Lay out the records as a Markdown table with columns "Row" and "Line", starting at the line that contains "Identify the location of attach." and ending at the line that contains "Looking at the image, I should click on (904, 981).". Number each row and skip blank lines.
+++
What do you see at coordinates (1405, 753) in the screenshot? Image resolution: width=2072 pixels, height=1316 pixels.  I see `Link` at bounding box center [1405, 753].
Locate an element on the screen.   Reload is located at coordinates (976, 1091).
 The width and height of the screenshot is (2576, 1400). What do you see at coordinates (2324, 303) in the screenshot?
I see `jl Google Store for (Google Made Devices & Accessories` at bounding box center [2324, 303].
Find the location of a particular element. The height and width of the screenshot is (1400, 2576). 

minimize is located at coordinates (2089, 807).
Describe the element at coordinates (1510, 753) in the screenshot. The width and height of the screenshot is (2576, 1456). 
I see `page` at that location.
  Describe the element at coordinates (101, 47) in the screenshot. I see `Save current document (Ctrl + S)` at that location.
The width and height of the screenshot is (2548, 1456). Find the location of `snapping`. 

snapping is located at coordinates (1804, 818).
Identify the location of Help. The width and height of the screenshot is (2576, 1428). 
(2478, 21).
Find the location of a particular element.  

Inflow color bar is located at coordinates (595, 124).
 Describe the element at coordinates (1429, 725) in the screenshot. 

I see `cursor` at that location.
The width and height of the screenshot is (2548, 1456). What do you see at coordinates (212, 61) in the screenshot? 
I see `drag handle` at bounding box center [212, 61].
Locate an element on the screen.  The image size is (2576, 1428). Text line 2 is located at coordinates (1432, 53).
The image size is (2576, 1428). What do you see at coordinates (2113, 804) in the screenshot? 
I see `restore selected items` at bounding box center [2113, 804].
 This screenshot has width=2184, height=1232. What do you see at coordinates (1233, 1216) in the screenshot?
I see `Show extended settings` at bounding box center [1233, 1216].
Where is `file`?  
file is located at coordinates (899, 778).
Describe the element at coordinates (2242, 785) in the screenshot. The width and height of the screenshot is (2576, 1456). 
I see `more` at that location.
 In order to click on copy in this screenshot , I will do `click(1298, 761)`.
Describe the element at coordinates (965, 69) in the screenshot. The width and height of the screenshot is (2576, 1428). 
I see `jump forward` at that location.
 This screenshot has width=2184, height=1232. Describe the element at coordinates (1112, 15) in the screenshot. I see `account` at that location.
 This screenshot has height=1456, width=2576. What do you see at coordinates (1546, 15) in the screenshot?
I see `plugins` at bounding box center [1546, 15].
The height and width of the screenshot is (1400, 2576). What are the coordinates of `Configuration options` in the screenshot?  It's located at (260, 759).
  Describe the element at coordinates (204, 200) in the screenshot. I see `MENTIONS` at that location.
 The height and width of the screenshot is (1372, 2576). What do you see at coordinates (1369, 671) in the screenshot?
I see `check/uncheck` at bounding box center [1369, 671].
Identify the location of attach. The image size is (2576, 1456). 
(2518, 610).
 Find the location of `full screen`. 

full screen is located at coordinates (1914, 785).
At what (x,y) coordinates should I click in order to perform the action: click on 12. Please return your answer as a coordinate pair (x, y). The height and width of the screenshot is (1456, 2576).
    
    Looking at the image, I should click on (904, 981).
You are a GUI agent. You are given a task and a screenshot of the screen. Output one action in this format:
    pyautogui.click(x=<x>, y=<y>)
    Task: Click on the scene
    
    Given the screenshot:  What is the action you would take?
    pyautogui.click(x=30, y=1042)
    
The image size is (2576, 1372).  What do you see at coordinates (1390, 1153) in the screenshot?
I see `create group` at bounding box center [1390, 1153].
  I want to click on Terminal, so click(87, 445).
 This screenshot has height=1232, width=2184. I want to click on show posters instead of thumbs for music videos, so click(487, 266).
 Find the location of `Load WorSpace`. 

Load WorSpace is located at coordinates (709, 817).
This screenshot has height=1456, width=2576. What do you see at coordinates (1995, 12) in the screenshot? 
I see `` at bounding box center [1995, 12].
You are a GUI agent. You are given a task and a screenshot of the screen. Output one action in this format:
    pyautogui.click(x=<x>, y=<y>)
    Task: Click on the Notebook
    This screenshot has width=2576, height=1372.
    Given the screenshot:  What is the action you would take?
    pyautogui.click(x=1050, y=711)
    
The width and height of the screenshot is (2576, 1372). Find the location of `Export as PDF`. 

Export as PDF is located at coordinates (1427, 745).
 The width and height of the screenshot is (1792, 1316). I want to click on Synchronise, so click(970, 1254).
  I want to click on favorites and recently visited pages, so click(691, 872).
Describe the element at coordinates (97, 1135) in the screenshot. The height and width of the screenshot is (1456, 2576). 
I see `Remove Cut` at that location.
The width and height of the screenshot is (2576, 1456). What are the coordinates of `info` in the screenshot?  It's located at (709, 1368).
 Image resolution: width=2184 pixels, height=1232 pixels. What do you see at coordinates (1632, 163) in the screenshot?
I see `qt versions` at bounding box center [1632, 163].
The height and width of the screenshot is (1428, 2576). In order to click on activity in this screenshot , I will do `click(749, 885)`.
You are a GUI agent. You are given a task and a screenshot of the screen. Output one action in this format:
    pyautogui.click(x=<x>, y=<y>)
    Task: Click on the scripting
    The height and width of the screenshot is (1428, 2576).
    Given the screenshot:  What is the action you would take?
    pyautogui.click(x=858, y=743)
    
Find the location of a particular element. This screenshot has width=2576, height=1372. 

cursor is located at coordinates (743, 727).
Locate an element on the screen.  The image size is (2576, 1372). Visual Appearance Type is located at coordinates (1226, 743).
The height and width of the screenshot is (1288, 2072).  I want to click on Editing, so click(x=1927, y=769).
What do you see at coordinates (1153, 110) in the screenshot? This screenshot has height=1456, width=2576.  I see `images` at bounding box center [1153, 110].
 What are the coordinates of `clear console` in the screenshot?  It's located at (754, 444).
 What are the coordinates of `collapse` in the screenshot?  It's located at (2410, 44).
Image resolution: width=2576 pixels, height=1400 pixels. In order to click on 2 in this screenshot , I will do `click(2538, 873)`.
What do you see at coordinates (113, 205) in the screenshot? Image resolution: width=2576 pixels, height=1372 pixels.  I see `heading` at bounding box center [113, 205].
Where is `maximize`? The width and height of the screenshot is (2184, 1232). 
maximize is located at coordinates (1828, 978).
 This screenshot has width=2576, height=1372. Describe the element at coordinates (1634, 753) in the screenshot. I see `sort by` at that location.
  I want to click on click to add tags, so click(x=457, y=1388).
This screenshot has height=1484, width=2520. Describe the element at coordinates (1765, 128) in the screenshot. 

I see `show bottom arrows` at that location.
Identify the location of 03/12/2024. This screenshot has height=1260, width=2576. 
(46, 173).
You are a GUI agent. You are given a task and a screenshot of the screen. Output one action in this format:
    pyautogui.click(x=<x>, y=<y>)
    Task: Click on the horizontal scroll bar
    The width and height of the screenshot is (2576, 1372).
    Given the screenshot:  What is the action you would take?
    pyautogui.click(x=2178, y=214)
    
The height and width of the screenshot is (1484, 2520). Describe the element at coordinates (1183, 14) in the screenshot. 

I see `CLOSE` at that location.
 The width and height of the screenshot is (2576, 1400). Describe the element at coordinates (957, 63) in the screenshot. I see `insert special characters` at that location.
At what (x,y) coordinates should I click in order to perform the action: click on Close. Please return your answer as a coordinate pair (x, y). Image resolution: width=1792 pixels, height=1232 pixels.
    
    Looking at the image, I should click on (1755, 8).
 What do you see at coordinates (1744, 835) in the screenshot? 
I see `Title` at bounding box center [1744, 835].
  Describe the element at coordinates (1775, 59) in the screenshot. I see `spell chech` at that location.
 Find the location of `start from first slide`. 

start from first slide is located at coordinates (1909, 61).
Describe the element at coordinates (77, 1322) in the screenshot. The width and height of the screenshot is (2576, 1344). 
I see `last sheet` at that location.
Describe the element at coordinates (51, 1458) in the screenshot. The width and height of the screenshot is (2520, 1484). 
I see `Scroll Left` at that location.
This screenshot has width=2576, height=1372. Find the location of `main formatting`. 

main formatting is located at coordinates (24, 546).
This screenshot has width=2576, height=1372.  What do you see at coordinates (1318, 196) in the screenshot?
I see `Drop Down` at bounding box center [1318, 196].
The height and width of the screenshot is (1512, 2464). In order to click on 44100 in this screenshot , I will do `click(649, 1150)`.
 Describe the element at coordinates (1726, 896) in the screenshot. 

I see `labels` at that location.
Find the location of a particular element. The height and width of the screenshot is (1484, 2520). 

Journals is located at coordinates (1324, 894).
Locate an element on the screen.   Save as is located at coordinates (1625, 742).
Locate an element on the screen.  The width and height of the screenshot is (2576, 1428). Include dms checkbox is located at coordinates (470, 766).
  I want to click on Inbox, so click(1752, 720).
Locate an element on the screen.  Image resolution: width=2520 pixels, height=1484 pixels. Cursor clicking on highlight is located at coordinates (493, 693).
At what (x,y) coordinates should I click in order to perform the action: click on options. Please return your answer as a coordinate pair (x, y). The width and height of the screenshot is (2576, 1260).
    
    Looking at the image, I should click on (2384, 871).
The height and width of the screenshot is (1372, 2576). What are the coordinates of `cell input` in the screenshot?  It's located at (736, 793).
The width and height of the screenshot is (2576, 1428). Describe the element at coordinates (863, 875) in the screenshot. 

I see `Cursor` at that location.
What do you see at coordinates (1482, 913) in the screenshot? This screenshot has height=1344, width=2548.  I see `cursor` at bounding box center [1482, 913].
+++
- _Response to this exercise_:
| Row | Line |
|---|---|
| 1 | Identify the location of attach. The image size is (2576, 1456).  |
| 2 | (2518, 610). |
| 3 |  Find the location of `full screen`.  |
| 4 | full screen is located at coordinates (1914, 785). |
| 5 | At what (x,y) coordinates should I click in order to perform the action: click on 12. Please return your answer as a coordinate pair (x, y). The height and width of the screenshot is (1456, 2576). |
| 6 |     Looking at the image, I should click on (904, 981). |